(Dataset records)

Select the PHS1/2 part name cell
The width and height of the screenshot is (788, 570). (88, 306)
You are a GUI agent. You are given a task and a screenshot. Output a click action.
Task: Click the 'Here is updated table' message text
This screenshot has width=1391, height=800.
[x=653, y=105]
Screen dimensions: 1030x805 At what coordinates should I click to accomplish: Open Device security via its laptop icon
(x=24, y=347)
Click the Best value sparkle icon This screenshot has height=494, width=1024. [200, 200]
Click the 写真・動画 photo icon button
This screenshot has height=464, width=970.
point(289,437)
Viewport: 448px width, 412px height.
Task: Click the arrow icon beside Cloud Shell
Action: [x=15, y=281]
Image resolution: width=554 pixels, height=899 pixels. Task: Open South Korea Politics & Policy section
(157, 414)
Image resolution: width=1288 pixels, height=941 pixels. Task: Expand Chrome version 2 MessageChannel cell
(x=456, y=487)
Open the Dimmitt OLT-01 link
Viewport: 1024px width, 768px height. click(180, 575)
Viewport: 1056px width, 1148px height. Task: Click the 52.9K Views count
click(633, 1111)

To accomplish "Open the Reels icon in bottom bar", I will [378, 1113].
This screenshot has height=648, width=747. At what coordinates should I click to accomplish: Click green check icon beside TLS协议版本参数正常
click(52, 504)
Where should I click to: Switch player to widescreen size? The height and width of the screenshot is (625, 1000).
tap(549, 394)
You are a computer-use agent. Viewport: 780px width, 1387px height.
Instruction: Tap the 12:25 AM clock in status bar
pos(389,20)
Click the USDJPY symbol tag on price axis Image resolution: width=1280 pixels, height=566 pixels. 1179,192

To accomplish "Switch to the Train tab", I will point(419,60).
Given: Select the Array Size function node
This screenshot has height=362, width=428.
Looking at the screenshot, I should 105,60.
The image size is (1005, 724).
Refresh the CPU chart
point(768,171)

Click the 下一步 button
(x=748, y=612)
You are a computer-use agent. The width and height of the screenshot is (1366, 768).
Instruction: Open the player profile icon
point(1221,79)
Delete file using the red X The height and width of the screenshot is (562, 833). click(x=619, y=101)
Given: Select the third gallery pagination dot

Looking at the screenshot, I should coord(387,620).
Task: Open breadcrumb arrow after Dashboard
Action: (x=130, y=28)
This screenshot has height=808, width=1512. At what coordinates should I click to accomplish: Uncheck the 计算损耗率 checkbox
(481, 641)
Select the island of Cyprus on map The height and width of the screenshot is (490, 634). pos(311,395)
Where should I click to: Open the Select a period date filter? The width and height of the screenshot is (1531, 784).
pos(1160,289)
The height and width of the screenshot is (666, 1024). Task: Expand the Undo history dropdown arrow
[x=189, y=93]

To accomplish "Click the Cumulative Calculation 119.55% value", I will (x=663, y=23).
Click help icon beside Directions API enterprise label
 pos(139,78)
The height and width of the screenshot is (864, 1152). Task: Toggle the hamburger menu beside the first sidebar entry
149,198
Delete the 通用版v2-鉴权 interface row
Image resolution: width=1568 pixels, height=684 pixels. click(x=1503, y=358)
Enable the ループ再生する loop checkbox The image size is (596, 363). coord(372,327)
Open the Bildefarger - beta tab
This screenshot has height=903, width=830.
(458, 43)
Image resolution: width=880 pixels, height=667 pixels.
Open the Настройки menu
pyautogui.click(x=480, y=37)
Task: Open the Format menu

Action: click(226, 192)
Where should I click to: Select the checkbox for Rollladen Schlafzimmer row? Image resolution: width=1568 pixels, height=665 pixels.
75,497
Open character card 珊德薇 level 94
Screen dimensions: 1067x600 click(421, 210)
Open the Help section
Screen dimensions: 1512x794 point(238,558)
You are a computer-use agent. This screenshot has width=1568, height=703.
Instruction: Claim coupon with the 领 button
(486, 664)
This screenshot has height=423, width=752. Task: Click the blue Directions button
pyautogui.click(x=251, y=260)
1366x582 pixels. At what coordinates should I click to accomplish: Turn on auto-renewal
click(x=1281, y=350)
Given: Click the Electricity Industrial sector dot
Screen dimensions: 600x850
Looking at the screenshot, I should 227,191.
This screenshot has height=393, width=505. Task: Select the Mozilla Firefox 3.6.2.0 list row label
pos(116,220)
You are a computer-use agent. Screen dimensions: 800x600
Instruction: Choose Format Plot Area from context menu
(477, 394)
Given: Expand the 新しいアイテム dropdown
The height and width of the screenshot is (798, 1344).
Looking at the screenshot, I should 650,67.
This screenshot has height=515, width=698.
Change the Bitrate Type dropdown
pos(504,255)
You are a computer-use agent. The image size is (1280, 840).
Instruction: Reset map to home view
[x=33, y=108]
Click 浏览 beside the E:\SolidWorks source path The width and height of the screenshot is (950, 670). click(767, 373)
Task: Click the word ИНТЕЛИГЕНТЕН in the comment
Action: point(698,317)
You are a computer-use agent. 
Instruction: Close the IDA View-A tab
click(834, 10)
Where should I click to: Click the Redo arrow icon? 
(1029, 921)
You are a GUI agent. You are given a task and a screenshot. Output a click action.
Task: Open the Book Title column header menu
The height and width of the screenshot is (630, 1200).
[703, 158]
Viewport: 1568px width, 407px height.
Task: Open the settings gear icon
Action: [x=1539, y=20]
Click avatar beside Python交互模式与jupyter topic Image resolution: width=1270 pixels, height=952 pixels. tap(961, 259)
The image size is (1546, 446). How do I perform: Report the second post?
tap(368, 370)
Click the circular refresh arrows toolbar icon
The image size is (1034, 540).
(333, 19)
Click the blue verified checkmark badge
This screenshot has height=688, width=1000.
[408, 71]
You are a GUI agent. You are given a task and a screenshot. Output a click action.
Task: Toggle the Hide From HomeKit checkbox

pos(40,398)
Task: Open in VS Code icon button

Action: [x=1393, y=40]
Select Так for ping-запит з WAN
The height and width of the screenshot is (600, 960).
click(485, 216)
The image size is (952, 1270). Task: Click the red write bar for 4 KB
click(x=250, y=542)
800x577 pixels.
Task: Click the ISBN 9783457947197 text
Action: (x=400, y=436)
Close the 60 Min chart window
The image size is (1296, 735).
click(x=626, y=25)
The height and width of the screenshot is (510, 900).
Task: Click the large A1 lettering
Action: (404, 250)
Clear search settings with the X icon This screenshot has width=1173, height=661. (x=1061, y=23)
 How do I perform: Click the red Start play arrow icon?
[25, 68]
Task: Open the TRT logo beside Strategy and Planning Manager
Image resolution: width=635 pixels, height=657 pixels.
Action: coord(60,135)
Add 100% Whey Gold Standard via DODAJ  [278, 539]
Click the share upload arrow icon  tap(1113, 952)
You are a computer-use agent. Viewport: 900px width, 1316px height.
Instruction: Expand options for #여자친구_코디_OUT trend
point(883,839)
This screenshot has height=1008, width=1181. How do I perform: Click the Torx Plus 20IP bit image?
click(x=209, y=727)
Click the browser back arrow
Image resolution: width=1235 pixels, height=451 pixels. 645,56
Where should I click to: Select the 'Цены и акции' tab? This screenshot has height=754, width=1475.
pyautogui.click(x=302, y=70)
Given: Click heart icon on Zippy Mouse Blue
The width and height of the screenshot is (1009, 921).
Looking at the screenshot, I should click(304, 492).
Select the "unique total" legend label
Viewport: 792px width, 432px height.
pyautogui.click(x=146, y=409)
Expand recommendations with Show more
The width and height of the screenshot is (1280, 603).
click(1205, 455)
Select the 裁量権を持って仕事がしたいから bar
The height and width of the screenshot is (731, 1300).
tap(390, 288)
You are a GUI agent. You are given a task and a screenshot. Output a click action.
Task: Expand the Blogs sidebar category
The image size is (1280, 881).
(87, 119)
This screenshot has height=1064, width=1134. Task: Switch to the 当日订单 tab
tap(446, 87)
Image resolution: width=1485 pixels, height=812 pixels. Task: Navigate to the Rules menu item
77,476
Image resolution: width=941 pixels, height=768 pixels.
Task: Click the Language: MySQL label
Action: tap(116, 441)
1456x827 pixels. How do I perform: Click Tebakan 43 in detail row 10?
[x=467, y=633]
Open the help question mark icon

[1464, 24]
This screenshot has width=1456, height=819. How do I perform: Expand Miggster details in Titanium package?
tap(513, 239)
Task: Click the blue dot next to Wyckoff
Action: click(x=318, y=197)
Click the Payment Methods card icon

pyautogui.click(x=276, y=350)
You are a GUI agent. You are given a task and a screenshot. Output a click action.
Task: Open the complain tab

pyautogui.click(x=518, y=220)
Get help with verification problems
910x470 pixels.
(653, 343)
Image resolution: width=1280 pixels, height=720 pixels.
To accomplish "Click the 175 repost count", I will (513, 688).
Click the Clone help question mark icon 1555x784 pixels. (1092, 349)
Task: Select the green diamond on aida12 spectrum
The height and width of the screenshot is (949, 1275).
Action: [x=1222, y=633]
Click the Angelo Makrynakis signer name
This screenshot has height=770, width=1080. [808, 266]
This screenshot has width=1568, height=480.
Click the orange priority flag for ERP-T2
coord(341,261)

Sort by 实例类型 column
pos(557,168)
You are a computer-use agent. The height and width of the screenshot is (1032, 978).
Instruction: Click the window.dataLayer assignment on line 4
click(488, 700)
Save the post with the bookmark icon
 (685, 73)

*Problem statement*.
From the records above, quote only the lines running from the line with "This screenshot has height=688, width=1000." to the line with "Close the 60 Min chart window", both lines included.

*Solved problem*.
This screenshot has height=688, width=1000.
[408, 71]
You are a GUI agent. You are given a task and a screenshot. Output a click action.
Task: Toggle the Hide From HomeKit checkbox

pos(40,398)
Task: Open in VS Code icon button

Action: [x=1393, y=40]
Select Так for ping-запит з WAN
The height and width of the screenshot is (600, 960).
click(485, 216)
The image size is (952, 1270). Task: Click the red write bar for 4 KB
click(x=250, y=542)
800x577 pixels.
Task: Click the ISBN 9783457947197 text
Action: (x=400, y=436)
Close the 60 Min chart window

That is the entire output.